It’s not a topic that usually comes up in conversation, but most women will experience some kind of bladder problem at some point in their lives.
Here are some tips for avoiding the most common bladder problems:
- Don’t hold it. Running to the bathroom isn’t always convenient, but holding your urine for long periods can irritate your bladder. If you wait too long to urinate, the muscles controlling your bladder can lose their tone and strength, which could make you more prone to infection.
- Stay hydrated. Drinking plenty of water and other fluids — especially cranberry juice — will help flush out bacteria and prevent infections (especially if you’re prone to them). There’s no magic number for how much fluid you should be drinking each day (every person is different), but it’s best to stay away from alcohol and caffeinated beverages, which can irritate your bladder and increase the frequency of bathroom breaks.
- Limit fluids before bedtime: Drinking before bedtime can lead to nighttime urination — which may cause sleep disruptions and excessive daytime sleepiness. Limit fluids two hours before bedtime, but don’t restrict fluids during the day. If you’re thirsty, drink!

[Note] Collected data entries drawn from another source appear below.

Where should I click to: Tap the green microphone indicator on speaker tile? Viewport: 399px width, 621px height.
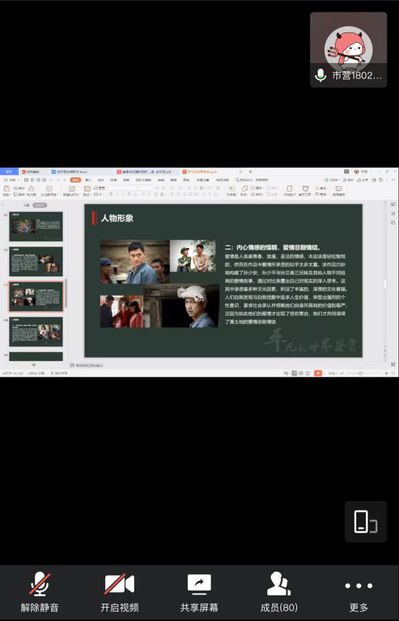tap(320, 75)
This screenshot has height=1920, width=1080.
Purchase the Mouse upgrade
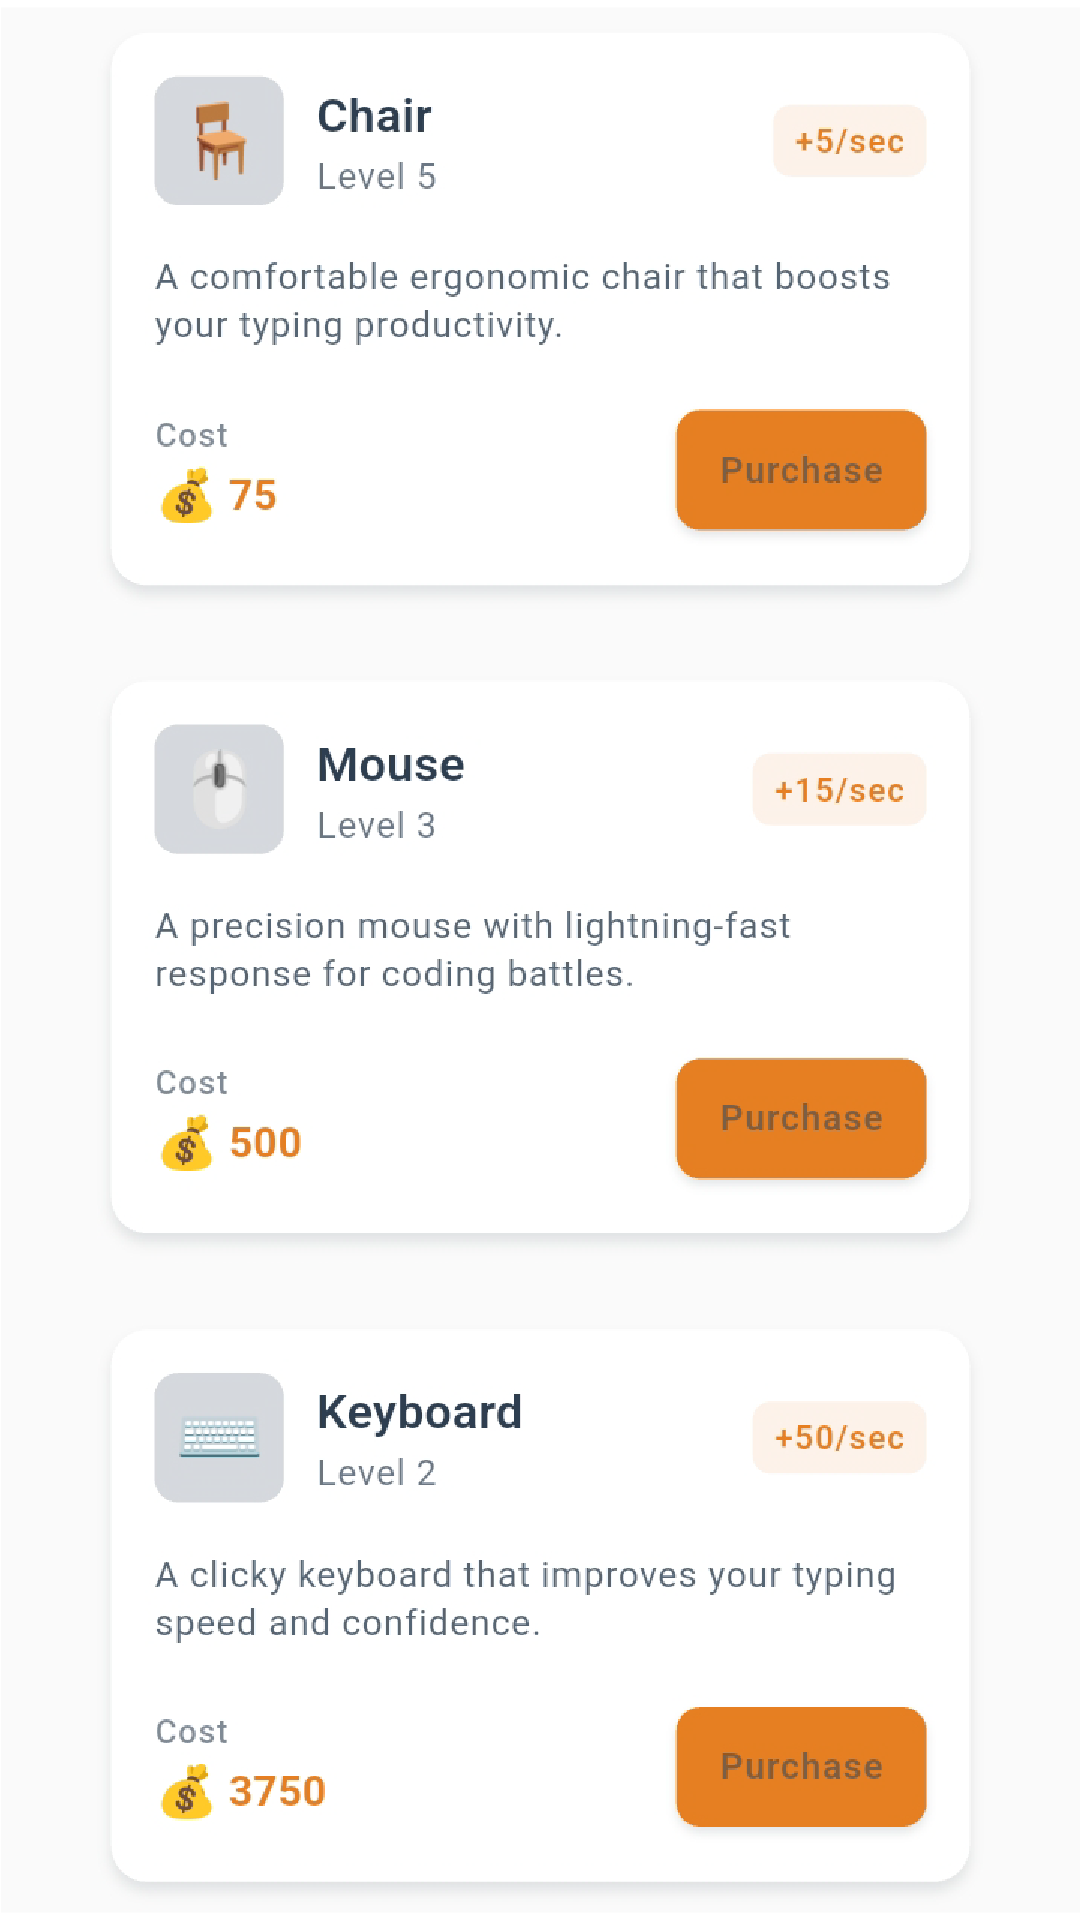tap(801, 1118)
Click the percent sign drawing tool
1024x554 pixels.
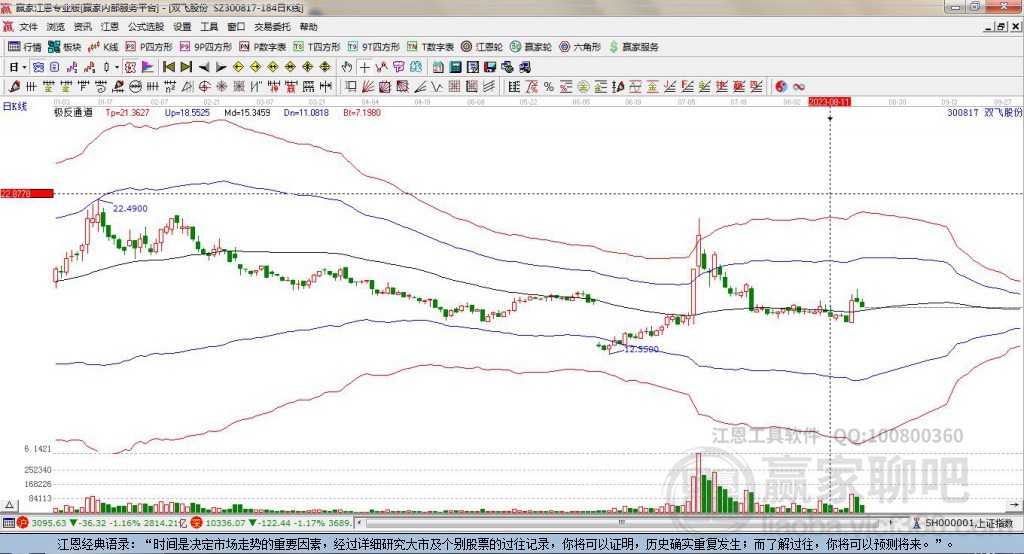[x=549, y=86]
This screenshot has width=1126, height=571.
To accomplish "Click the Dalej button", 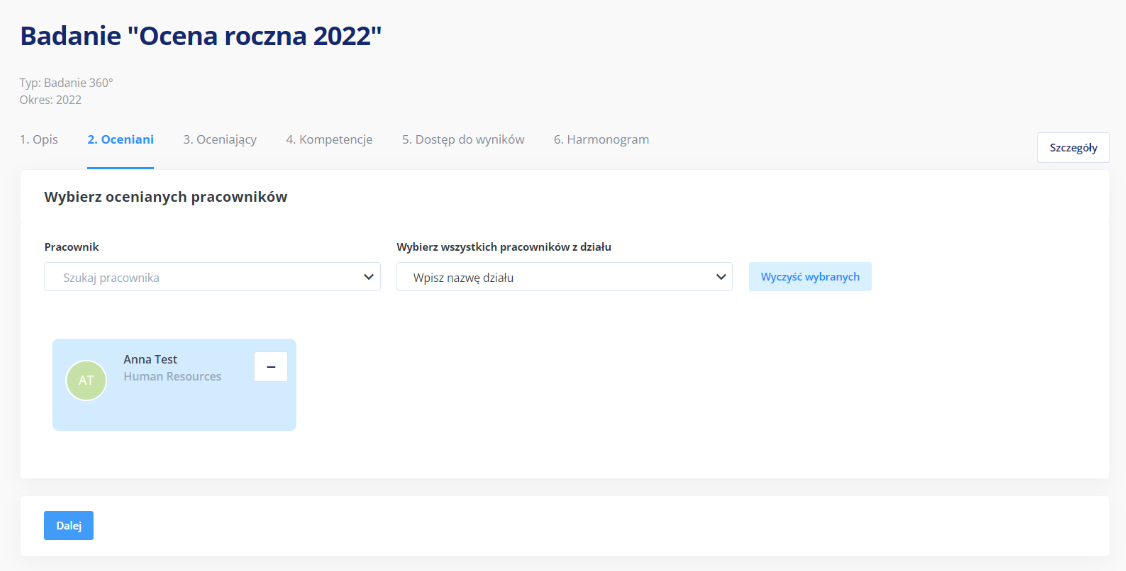I will (x=69, y=526).
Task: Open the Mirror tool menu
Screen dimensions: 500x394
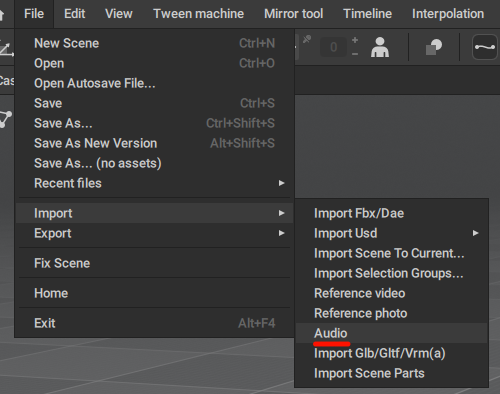Action: 294,14
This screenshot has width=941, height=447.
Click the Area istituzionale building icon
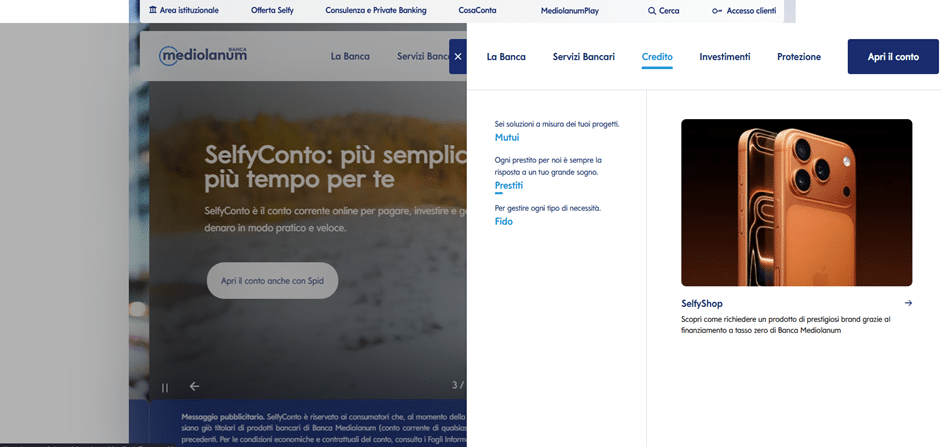click(x=152, y=10)
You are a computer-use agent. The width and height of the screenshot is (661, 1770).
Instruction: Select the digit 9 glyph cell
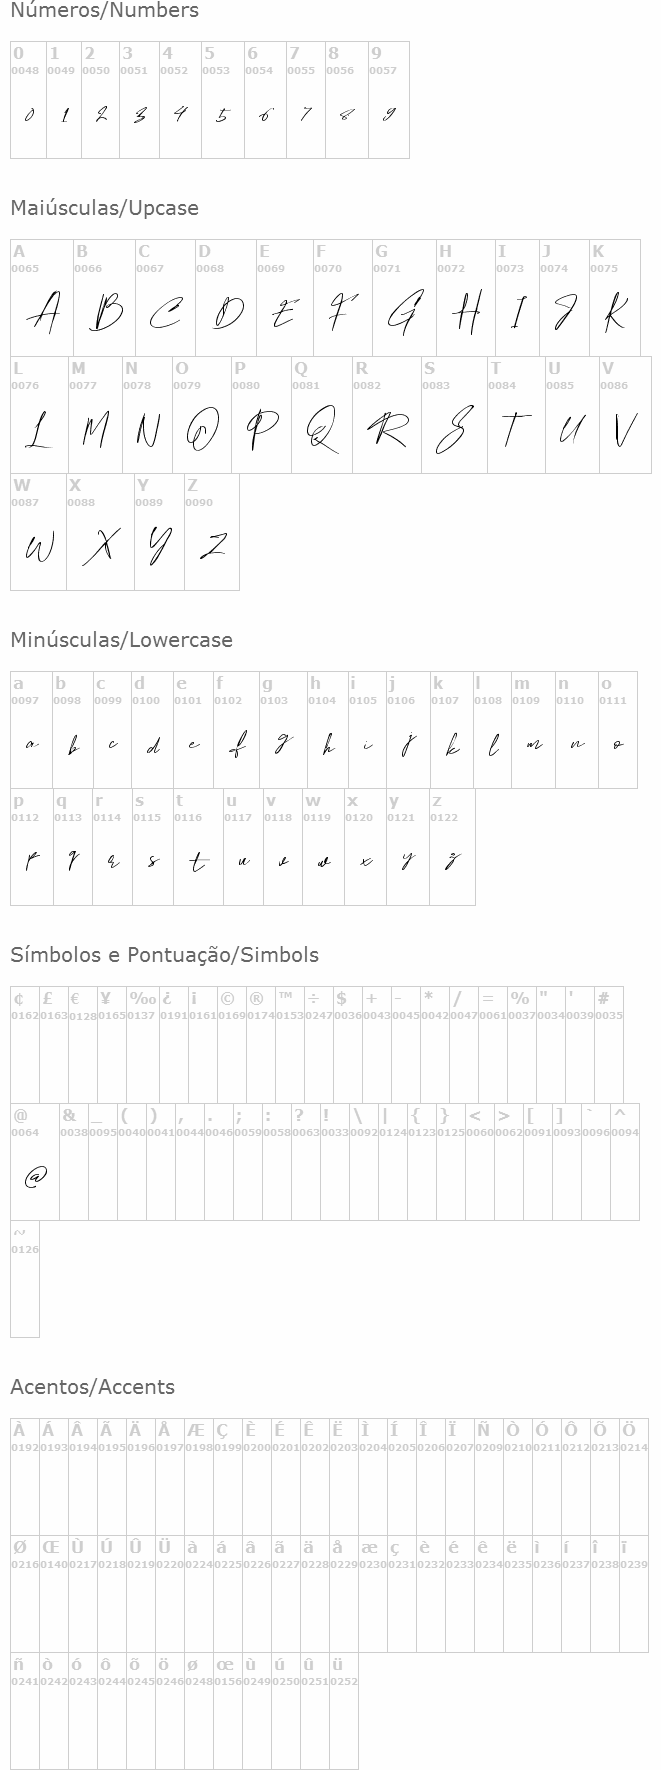(389, 100)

- Lose weight if you’re overweight. Extra pounds put more pressure on your bladder and weaken your pelvic floor muscles. This is especially true if you carry extra weight around your middle.
- Strengthen the muscles that help control urination. Kegel exercises — contracting and relaxing the muscles used to stop urine flow — can improve bladder control for some people.
- Avoid foods that irritate your bladder. There are a few foods that can irritate the bladder and make leaks worse. For example, coffee has been shown to increase frequency and urgency in people with overactive bladders. Alcoholic drinks can have a similar effect as well. Foods high in sodium can also cause bloating and swelling for some people.